Figure 1. Logical Representation of a Kubernetes Cluster

Figure 1. Logical Representation of a Kubernetes Cluster

Multi-geography redundancy for Juniper Cloud-native Network Functions (CNFs) such as APM and BNG CUPS Controller, requires a topology of three Kubernetes clusters. Each cluster has at least three control-plane sites and three worker sites (or simply 3 combined control-plane/worker or hybrid nodes) to support basic redundancy and availability requirements. Each cluster is in its own geography or availability zone. 

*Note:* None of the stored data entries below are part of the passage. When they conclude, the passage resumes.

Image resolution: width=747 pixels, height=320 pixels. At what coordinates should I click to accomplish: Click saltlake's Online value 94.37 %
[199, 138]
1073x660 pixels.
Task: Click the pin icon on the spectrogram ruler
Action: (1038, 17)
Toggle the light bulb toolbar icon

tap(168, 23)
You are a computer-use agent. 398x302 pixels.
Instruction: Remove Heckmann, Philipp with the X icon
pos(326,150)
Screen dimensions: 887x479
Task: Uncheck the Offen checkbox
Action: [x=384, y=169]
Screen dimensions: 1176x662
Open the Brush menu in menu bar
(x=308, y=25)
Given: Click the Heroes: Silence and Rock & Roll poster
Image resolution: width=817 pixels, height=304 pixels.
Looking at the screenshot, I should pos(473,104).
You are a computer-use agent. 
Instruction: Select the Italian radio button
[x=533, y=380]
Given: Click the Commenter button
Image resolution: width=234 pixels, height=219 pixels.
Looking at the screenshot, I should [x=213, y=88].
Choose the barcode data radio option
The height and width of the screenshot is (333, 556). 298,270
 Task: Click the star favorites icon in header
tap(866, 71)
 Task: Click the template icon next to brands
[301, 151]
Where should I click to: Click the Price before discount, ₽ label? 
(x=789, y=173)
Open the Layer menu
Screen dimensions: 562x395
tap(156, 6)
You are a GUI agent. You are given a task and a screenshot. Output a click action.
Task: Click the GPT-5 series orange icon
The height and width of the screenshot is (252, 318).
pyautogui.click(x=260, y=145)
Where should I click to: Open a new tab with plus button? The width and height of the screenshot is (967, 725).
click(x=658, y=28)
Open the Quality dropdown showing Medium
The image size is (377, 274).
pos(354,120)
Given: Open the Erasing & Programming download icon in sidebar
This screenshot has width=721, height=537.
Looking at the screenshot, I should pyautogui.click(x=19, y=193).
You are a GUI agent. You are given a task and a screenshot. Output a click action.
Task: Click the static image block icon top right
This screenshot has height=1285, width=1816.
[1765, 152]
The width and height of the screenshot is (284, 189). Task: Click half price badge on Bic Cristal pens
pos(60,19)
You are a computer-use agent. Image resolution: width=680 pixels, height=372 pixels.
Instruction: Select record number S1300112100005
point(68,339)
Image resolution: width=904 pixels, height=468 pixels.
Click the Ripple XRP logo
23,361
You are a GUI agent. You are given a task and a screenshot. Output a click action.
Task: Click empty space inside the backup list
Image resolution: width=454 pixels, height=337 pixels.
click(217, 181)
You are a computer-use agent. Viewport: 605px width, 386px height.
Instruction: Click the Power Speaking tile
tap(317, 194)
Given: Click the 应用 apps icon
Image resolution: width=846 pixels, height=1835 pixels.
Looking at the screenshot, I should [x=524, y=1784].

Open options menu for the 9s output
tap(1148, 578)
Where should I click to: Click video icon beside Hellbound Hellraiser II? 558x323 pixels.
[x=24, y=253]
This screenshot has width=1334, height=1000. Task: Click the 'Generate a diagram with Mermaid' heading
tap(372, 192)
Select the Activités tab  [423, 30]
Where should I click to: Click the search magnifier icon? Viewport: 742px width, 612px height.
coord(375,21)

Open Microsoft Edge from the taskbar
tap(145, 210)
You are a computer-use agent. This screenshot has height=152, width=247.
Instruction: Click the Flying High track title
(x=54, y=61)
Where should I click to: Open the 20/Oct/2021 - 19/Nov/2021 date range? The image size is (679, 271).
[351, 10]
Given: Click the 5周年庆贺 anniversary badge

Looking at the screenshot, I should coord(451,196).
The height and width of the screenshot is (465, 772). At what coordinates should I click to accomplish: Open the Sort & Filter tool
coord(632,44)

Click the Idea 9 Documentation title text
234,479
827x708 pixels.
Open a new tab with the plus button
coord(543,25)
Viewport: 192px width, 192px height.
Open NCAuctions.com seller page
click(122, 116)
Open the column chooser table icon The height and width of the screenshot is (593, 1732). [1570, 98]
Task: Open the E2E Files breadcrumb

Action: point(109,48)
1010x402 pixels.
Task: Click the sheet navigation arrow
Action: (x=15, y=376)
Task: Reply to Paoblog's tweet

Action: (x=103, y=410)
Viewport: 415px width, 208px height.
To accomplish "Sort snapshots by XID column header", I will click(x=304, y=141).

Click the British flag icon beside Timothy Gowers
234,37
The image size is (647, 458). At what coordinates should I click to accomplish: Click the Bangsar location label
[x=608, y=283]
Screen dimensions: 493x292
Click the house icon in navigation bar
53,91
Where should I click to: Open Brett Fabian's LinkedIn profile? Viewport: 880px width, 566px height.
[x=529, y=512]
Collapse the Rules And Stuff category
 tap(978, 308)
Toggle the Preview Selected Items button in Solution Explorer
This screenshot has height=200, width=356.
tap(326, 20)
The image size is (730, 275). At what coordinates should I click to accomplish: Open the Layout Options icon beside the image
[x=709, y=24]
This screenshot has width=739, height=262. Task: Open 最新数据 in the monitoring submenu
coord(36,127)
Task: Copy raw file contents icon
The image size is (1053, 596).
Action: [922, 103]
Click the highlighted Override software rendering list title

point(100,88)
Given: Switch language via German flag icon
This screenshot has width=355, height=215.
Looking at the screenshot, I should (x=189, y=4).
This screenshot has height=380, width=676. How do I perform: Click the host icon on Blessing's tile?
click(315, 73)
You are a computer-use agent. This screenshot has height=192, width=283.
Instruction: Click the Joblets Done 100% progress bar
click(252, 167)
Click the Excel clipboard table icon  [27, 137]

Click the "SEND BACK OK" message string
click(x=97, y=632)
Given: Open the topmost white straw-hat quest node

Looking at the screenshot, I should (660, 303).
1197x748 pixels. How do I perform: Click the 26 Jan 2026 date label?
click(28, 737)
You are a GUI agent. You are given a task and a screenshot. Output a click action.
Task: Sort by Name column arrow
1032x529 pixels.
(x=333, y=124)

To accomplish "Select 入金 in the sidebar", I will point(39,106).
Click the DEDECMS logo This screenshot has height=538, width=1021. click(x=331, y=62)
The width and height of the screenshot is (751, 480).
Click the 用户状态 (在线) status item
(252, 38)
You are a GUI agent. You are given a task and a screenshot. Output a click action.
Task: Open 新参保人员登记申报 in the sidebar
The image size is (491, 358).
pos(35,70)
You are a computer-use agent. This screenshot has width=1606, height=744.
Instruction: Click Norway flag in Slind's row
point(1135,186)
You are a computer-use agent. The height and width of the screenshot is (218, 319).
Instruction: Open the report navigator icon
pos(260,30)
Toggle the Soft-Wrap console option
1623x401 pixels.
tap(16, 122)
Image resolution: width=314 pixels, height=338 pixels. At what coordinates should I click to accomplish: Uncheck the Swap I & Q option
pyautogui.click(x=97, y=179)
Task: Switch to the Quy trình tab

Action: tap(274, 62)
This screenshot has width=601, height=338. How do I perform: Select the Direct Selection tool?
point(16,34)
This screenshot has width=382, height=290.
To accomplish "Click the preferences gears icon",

One cluster is designated as the Management Cluster and has reachability to the other two clusters which are designated as Workload Clusters. All three clusters are joined into a multi-cluster with the addition and setup of Karmada and Submariner Open Source Software (OSS) packages. A separate jumphost or bastion host with access to all three clusters will be used as the installation platform (see Figure 2).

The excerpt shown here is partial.